● **Exercise task**
From the listing below, extract the lines unchanged, starting at the line that contains "Task: Open Support" and ending at the line that contains "tap(132, 300)", with both of those lines included.

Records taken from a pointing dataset
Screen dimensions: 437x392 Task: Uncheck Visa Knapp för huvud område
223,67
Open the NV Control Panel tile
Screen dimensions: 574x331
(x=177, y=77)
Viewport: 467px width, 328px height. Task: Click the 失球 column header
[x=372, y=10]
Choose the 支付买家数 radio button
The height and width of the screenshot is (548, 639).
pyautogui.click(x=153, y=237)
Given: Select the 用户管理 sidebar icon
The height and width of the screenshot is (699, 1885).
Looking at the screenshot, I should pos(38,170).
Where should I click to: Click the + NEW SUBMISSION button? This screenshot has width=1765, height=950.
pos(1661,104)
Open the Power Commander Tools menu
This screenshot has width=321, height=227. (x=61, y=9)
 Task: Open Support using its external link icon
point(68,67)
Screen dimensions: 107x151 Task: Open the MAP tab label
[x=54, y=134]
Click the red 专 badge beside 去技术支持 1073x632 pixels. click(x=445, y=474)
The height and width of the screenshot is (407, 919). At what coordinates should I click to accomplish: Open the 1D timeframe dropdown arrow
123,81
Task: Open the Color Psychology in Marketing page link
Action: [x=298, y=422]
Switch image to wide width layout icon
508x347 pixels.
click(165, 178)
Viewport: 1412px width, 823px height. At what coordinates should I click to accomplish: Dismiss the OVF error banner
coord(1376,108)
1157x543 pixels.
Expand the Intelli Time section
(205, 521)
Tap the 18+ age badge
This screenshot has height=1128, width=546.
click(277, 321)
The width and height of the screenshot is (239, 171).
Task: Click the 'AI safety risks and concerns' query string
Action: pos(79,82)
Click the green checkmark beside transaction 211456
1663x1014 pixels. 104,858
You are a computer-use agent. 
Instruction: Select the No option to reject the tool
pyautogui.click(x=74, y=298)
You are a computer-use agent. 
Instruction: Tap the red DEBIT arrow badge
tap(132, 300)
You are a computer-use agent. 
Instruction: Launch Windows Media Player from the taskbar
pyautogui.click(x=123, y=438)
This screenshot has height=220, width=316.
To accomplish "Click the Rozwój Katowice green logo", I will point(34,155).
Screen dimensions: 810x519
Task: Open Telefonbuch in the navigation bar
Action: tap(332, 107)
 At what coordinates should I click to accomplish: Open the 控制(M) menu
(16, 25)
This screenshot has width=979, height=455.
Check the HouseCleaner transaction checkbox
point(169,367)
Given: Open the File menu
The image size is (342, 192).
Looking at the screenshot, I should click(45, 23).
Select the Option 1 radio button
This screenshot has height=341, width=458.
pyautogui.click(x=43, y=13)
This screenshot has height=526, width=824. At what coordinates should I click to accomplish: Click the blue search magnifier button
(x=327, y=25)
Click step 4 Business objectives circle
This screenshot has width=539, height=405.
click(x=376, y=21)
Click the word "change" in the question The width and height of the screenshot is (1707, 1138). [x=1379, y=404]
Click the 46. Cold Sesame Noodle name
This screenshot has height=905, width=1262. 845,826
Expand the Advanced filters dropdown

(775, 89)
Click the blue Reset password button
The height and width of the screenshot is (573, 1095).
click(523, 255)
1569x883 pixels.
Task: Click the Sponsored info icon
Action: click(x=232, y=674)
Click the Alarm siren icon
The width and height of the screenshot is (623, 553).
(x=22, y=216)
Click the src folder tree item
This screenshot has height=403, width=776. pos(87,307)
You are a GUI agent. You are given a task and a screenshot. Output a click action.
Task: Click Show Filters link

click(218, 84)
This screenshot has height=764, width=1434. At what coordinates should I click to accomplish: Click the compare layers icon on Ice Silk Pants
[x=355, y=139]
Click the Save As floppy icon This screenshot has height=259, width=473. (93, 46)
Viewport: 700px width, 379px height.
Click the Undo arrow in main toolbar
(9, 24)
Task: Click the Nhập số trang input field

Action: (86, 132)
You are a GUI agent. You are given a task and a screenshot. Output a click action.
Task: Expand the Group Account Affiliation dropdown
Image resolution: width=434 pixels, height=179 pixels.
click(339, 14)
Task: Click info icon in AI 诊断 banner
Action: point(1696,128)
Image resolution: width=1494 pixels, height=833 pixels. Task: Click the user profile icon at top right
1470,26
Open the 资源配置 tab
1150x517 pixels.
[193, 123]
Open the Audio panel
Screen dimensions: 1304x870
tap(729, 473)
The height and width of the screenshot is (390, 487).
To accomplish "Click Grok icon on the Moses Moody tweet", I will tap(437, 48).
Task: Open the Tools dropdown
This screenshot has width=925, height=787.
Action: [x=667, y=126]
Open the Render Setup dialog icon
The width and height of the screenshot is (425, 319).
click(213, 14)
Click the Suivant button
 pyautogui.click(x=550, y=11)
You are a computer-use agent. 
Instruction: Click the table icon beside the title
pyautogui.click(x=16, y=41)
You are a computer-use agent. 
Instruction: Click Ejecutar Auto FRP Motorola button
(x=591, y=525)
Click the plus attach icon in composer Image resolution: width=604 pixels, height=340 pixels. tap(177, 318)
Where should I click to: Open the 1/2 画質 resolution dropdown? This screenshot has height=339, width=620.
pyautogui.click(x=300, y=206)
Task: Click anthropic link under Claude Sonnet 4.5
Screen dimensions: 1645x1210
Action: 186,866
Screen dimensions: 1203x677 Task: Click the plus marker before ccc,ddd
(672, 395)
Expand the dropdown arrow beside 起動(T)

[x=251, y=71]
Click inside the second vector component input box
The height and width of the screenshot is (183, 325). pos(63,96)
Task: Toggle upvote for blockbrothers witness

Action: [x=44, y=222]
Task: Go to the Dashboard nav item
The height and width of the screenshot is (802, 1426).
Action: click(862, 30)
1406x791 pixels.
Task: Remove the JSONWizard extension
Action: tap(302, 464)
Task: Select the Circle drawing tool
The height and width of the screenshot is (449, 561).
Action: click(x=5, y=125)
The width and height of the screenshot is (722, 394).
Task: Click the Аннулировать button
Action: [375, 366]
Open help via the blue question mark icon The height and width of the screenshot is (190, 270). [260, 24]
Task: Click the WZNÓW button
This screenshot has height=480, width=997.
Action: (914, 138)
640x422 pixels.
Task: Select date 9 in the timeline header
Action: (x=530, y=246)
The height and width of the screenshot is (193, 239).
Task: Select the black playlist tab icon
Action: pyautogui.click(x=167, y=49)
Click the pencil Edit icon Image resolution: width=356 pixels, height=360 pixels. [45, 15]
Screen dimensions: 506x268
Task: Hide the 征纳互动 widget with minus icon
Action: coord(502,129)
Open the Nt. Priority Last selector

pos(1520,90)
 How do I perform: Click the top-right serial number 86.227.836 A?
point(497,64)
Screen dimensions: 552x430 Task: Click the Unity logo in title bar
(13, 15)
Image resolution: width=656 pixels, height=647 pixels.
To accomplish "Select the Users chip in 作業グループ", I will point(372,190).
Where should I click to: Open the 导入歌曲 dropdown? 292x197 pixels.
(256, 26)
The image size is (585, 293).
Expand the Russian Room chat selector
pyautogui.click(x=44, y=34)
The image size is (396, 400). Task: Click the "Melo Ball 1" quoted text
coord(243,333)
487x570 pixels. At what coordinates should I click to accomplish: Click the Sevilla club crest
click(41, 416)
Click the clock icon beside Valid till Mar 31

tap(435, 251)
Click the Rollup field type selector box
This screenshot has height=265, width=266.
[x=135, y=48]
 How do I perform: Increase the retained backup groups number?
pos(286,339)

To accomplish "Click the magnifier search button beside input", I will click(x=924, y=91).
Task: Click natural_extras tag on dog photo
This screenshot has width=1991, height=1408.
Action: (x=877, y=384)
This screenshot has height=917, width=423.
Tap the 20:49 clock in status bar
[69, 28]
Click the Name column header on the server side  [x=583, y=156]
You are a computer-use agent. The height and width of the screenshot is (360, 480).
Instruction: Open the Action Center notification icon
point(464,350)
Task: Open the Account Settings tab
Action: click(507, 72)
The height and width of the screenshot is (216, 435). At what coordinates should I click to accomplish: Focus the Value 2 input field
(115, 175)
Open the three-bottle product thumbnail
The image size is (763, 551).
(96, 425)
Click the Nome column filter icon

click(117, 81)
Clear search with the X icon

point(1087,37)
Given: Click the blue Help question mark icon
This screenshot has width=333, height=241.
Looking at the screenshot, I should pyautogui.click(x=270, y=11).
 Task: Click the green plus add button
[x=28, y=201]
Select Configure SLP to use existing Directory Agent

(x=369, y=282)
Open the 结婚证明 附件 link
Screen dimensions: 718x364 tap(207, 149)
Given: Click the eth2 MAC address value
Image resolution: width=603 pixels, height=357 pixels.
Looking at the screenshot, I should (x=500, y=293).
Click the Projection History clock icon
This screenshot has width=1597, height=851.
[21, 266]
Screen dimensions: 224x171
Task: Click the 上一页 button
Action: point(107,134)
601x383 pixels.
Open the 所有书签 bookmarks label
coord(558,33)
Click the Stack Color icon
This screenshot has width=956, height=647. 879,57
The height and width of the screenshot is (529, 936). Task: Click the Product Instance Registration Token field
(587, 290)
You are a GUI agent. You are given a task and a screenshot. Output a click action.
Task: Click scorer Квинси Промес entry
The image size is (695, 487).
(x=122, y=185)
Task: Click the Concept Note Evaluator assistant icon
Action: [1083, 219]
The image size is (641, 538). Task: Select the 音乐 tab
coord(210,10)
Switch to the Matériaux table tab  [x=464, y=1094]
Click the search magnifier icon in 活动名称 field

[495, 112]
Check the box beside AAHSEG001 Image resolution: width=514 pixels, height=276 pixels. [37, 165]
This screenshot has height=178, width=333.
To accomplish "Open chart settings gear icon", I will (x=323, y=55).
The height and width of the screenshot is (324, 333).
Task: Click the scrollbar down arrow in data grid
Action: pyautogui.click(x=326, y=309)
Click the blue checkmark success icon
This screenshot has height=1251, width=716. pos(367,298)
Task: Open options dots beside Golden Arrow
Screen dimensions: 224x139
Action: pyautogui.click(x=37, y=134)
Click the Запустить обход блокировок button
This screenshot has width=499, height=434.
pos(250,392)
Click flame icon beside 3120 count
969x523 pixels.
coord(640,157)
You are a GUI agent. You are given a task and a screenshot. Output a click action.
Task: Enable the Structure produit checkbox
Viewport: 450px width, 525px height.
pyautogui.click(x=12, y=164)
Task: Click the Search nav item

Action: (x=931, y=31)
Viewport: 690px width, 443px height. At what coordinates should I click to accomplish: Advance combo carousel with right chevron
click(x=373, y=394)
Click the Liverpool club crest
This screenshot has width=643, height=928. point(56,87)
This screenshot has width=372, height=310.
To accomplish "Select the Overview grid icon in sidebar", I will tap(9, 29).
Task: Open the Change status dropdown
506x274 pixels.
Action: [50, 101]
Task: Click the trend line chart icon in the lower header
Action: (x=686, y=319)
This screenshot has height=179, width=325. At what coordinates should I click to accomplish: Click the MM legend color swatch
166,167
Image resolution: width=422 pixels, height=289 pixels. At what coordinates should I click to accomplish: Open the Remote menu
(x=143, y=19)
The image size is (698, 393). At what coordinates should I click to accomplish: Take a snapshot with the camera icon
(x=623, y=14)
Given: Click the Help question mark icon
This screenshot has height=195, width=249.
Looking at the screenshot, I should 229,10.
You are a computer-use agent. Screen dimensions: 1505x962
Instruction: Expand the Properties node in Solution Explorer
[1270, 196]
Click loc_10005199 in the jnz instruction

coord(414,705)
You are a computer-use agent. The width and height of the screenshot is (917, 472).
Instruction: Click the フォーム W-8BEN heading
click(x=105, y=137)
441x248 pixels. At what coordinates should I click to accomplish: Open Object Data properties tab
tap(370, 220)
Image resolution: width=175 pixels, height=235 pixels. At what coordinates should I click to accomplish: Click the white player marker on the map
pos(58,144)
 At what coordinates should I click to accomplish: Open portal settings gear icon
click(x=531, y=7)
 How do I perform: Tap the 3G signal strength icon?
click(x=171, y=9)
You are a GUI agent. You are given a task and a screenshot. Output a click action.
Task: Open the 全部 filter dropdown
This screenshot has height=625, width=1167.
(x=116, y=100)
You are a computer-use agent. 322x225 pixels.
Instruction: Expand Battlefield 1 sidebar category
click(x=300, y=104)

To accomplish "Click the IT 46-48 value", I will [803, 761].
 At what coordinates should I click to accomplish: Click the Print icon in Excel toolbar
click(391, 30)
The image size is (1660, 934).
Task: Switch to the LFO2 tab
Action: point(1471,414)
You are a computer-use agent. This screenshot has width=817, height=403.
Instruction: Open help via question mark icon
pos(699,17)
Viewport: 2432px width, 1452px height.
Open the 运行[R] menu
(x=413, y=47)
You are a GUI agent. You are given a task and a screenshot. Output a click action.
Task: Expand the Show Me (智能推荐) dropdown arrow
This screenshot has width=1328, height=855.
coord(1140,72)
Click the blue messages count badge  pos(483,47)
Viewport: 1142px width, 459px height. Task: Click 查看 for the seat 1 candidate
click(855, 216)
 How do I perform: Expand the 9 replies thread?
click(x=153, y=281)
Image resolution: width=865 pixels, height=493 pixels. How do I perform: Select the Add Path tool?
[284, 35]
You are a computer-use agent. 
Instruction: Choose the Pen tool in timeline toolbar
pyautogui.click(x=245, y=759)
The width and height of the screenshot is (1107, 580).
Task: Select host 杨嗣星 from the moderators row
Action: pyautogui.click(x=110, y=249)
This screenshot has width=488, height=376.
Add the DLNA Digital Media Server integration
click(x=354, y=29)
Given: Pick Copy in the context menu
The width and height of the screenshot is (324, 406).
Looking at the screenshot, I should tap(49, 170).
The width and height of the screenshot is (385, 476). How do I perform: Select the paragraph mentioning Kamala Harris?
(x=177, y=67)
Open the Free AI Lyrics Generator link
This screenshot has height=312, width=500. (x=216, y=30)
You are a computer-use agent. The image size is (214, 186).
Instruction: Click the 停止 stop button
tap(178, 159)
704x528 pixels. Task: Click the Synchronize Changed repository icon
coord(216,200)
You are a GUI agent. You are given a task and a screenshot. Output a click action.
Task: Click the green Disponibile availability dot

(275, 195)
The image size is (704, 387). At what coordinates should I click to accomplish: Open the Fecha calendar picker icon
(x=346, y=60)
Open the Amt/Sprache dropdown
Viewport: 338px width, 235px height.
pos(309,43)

● **Finished exercise**
 Task: Open Support using its external link icon
point(68,67)
Screen dimensions: 107x151 Task: Open the MAP tab label
[x=54, y=134]
Click the red 专 badge beside 去技术支持 1073x632 pixels. click(x=445, y=474)
The height and width of the screenshot is (407, 919). At what coordinates should I click to accomplish: Open the 1D timeframe dropdown arrow
123,81
Task: Open the Color Psychology in Marketing page link
Action: [x=298, y=422]
Switch image to wide width layout icon
508x347 pixels.
click(165, 178)
Viewport: 1412px width, 823px height. At what coordinates should I click to accomplish: Dismiss the OVF error banner
coord(1376,108)
1157x543 pixels.
Expand the Intelli Time section
(205, 521)
Tap the 18+ age badge
This screenshot has height=1128, width=546.
click(277, 321)
The width and height of the screenshot is (239, 171).
Task: Click the 'AI safety risks and concerns' query string
Action: pos(79,82)
Click the green checkmark beside transaction 211456
1663x1014 pixels. 104,858
You are a computer-use agent. 
Instruction: Select the No option to reject the tool
pyautogui.click(x=74, y=298)
You are a computer-use agent. 
Instruction: Tap the red DEBIT arrow badge
tap(132, 300)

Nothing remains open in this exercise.